Other protests have broken out in the San Diego, San Fransisco and San Jose areas, according to reports.
People could be heard chanting “Whose streets? Our streets” and “Not Our President”, according to Twitter users at the scene.
A demonstration also unfolded at the University of California, Davis where students blocked streets as they marched and chanted anti-Trump slogans and “You are not America, we are America,” according to Twitter posts.
Anti-racist protesters are to stage a demonstration outside the US Embassy in London following the shock election victory.
Around 120 anti-racism campaigners chanted “hey ho, Donald Trump has got to go” as they waved placards reading “No to racism. No to Trump” and depicting the president-elect as Hitler.
“He has achieved one thing though, he’s put somebody dumber than George Bush in the White House and that is himself,” one of the organisers from Say No To Racism told the crowd.
Another speaker urged Londoners to stand in solidarity with those in America campaigning against Trump’s pledge to build a wall between the US and Mexico and to ban Muslims from entering the States.
Activists accused the President-elect of having a long history of “racist outbursts” as well as his promise to build a wall between the US and Mexico.

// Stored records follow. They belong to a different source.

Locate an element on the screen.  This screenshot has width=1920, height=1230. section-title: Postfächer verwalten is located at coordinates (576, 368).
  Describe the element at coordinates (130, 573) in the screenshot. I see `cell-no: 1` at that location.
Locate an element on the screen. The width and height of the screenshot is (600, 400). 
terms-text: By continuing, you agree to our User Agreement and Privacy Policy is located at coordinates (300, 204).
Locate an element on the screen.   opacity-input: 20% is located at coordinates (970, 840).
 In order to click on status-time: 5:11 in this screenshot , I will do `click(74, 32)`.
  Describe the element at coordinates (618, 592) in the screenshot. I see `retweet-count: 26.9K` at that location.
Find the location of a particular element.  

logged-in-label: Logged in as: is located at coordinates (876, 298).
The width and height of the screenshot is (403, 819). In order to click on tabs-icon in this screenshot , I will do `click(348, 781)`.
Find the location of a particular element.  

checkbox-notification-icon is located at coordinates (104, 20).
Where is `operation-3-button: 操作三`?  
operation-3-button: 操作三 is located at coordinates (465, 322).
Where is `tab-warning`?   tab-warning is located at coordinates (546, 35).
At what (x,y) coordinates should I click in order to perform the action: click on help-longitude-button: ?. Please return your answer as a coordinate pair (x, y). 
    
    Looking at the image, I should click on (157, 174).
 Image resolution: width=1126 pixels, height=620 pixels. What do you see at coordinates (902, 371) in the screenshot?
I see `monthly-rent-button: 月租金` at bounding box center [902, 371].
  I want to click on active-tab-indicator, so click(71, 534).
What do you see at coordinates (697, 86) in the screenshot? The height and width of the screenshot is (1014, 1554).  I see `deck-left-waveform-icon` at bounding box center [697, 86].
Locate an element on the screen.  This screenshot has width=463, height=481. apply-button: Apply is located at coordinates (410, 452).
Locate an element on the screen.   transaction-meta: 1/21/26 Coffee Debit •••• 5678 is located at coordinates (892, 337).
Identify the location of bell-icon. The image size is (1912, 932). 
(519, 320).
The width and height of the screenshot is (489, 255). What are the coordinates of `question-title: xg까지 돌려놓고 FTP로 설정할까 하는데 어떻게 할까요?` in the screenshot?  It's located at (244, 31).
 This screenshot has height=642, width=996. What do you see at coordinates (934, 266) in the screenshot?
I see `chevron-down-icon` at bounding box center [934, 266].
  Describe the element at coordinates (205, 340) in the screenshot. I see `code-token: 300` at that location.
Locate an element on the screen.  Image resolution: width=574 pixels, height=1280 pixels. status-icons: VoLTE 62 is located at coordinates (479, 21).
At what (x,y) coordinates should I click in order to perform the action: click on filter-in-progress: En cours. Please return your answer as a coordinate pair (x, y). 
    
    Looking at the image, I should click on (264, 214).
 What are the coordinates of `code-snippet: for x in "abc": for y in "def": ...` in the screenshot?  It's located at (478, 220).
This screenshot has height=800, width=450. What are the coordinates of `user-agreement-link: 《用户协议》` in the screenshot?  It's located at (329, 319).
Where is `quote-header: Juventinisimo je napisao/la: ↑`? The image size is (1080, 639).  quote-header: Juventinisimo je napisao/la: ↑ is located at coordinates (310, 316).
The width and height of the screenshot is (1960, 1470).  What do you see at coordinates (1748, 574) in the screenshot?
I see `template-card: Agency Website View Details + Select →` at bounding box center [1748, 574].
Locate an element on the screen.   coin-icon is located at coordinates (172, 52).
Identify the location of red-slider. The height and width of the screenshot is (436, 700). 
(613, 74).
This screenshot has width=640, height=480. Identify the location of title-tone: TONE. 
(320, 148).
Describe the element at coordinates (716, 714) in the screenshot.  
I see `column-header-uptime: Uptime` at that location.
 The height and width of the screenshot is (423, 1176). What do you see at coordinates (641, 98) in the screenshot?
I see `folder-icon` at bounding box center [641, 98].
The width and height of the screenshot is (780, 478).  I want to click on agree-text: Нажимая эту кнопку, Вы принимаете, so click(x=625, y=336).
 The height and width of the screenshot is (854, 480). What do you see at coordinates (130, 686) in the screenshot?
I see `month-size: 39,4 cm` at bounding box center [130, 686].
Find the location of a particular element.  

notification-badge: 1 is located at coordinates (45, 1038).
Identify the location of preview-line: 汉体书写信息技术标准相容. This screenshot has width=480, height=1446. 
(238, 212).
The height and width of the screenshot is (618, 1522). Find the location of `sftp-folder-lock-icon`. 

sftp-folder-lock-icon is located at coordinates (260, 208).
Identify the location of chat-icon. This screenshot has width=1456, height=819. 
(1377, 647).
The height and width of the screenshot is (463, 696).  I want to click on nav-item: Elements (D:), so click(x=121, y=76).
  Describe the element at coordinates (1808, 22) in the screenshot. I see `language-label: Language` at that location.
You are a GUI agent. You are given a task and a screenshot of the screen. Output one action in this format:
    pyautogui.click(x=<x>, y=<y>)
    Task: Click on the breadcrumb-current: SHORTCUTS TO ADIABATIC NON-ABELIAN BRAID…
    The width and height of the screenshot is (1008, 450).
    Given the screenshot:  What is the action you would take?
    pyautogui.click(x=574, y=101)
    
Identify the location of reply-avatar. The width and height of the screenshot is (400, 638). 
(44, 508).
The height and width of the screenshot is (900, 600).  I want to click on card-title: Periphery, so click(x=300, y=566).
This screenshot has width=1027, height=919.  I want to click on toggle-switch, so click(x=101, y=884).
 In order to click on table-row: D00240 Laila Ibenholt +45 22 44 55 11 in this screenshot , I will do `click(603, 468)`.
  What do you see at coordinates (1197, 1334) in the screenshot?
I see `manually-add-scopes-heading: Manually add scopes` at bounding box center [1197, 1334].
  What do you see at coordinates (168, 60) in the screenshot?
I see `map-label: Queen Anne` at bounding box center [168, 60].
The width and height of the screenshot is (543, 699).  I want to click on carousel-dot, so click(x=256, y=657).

Sabby Dhalu, co-convener of the Stand up to Racism group, said: “Donald Trump used the oldest trick in the book – he stirred up fear and racism in the context of a stagnant economy and the resulting fall in living standards – to mobilise a vote for him.
“The danger now is racists across the globe feel emboldened by Donald Trump’s victory and racism and sexism become normalised through the most powerful figure in the world.
“We call on anti-racists and all progressives to join us tonight outside the US Embassy.”
The billionaire businessman will become the 45th president of the United States after voters gambled on his pledge to “Make America Great Again”.
Speaking at a victory party in New York after rival Hillary Clinton conceded defeat, Trump urged Americans to put the election behind them.
“It is time for us to come together as one united people,” he said.
“I pledge to every citizen of our land that I will be president for all Americans.”
Taking to the stage with his family, including wife Melania, Trump promised a plan to double economic growth and invest in world-class infrastructure.
“Working together, we will begin the urgent task of rebuilding our nation and renewing the American dream.”
It would be a “beautiful thing”, he said.
The election of the outspoken businessman and TV personality, who has never held public office, shows the anger and frustration of many Americans who felt left behind by the economy and ignored by the political establishment.
Trump said: “The forgotten men and women of our country will be forgotten no longer.”
The Republican candidate sealed victory when he took key battleground states Pennsylvania and Wisconsin.
The Clinton camp initially refused to throw in the towel, but Trump told supporters shortly before 8am UK time: “I’ve just received a call from Secretary Clinton. She congratulated us – it’s about us – on our victory and I congratulated her and her family on a very, very hard-fought campaign.”
During the battle for the Oval Office, Trump had repeatedly described his rival as “crooked Hillary” and called her a “nasty woman”.
But he struck a conciliatory tone in his first appearance as president-elect, thanking the former first lady and secretary of state for her “service” to the country.
Trump sought to give reassurance to international leaders about his intentions: “I want to tell the world community that, while we will always put America’s interests first, we will deal fairly with everyone – all people and all other nations.
“We will seek common ground not hostility, partnership not conflict.”
But the markets were panicked by the Trump victory, with London’s FTSE 100 Index dropping as much as 2% on opening.
Shares also tumbled in Asia and the dollar and Mexican peso fell.